The shift of Christianity to the South has profound implications for how we think about American evangelicalism’s shift to the political and cultural right.  Too often, we have tended to tell the story of American evangelicalism’s history over the past century as though it were the story of a single religious tradition changing over time and becoming more politically conservative.

And when we tell that history, we usually begin the 20th-century story with the fundamentalist-modernist controversies in northern denominations, followed by the rise of the National Association of Evangelicals, the creation of Christianity Today magazine, the political mobilization of evangelicals in southern California, the rise of the Moral Majority, and the support of evangelicals for Trump – without noticing, perhaps, that in the course of presenting this narrative, we have shifted our geographic focus from New York City in the 1920s to Chicago in the 1940s to the Sunbelt in the postwar era, and finally to the rural South.  I have been just as guilty as anyone else of giving insufficient attention to this geographic shift, but I now think it may be more significant than I previously realized.  As we surely all know by now, the United States is not politically or culturally homogenous, so when we shift regions, we should not assume that the “evangelicals” we might meet in mid-20th-century Chicago are the same type of “evangelicals” we might encounter in the postwar Sunbelt or the early 21st-century rural South.

What if we instead told the history of American evangelicalism as a story not of a single group of people but of various regional coalitions entering and exiting the movement over time?  Right now, the southern rural wing of evangelicalism has unprecedented political influence, but that was not always the case, even during the early years of the New Christian Right.  The story of American evangelicalism’s political shift during the past half century cannot be fully understood without an account of how white southerners became a majority in the evangelical coalition and how evangelicalism in other regions of the country faded in influence.  For the sake of space, I’m going to skip the early 20th-century part of this story and begin the story in the mid-1970s, just before the rise of the New Christian Right, and look at what happened to the two major centers of evangelical influence at that time.

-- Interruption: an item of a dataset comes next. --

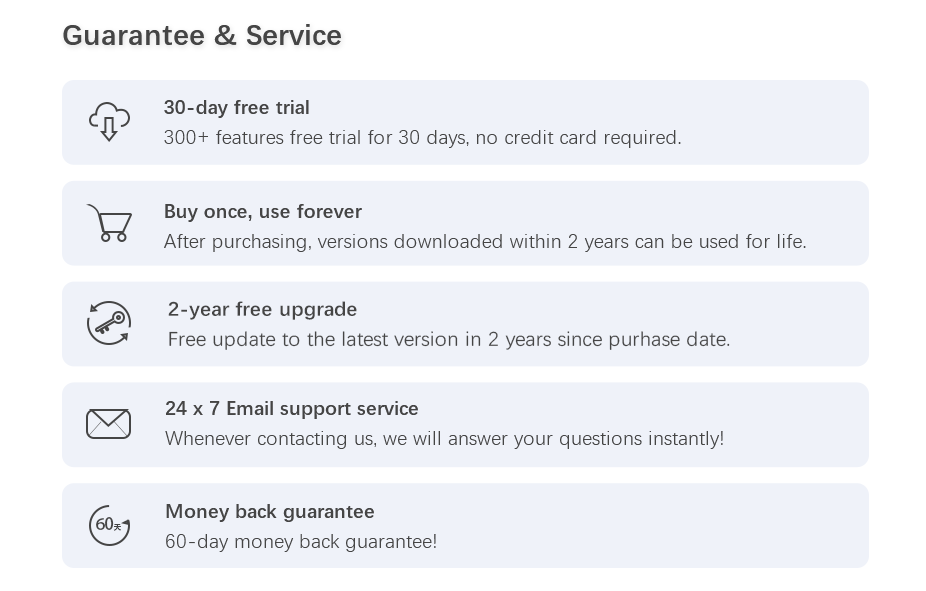
Task: Click the "2-year free upgrade" heading
Action: tap(262, 309)
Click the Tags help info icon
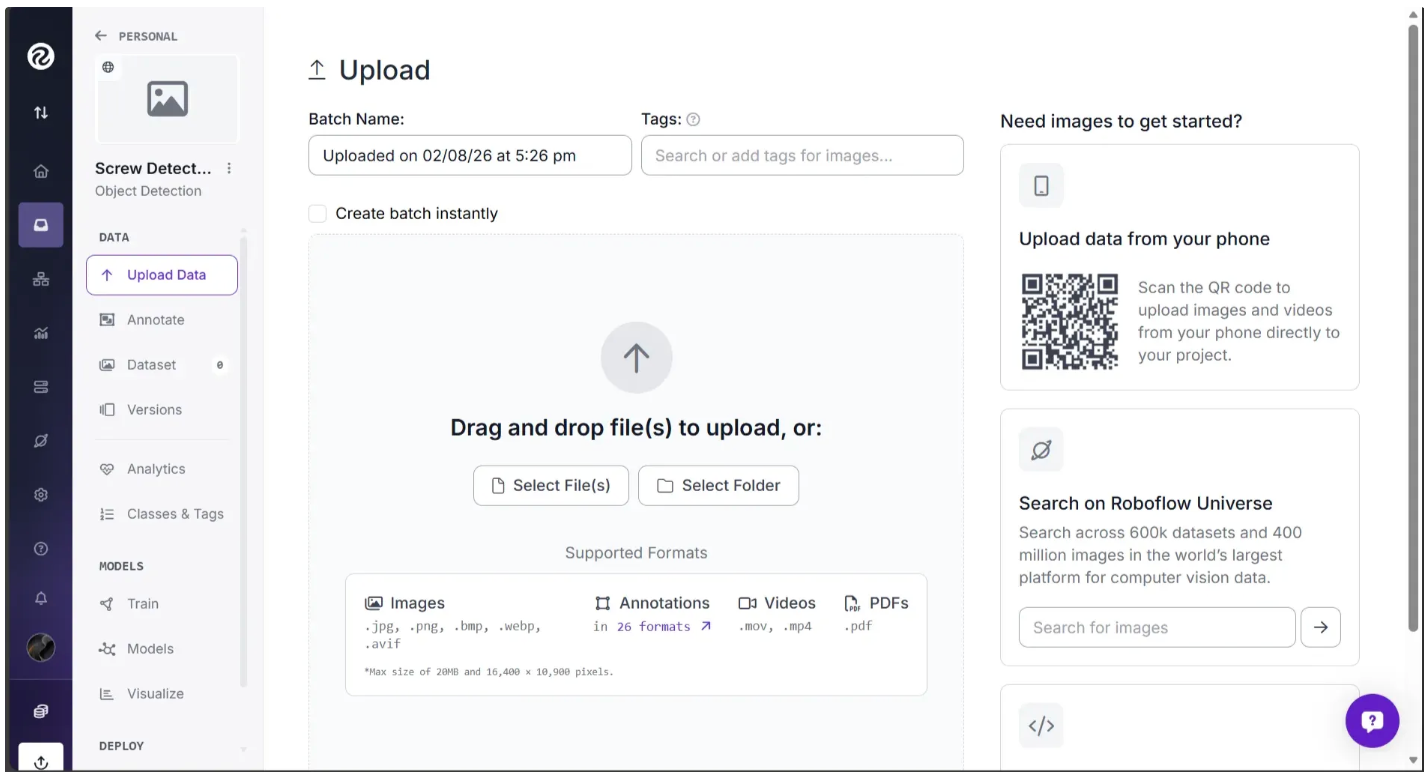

The Declining Influence of Midwestern Evangelicalism

A half-century ago, the South – or, rather, the Sunbelt, and especially southern California – was only one of the nation’s centers of evangelicalism.  The second leading center was the Midwest – especially the Chicago area, with smaller centers of evangelicalism also found in Grand Rapids, Minneapolis, and the rural heartland of Indiana and Ohio.  In 1977, 27 percent of all white Protestants who attended church at least once a month and identified their theology as either “fundamentalist” or “moderate” lived in one of five states of the eastern Midwest: Ohio, Indiana, Illinois, Michigan, and Wisconsin.

Most of the major evangelical publishers, such as Zondervan, Intervarsity Press, Eerdmans, and a number of others, were headquartered in this area.  So was Christianity Today.  This was also the regional center of much of evangelical education.  Wheaton College and Calvin College (now Calvin University) were located in this region, as were twenty-four other Christian colleges now affiliated with the CCCU.  The National Association of Evangelicals was founded in this region.  And in the 1970s, it was this region that produced one of the nation’s best known megachurches: the Willow Creek Community Church.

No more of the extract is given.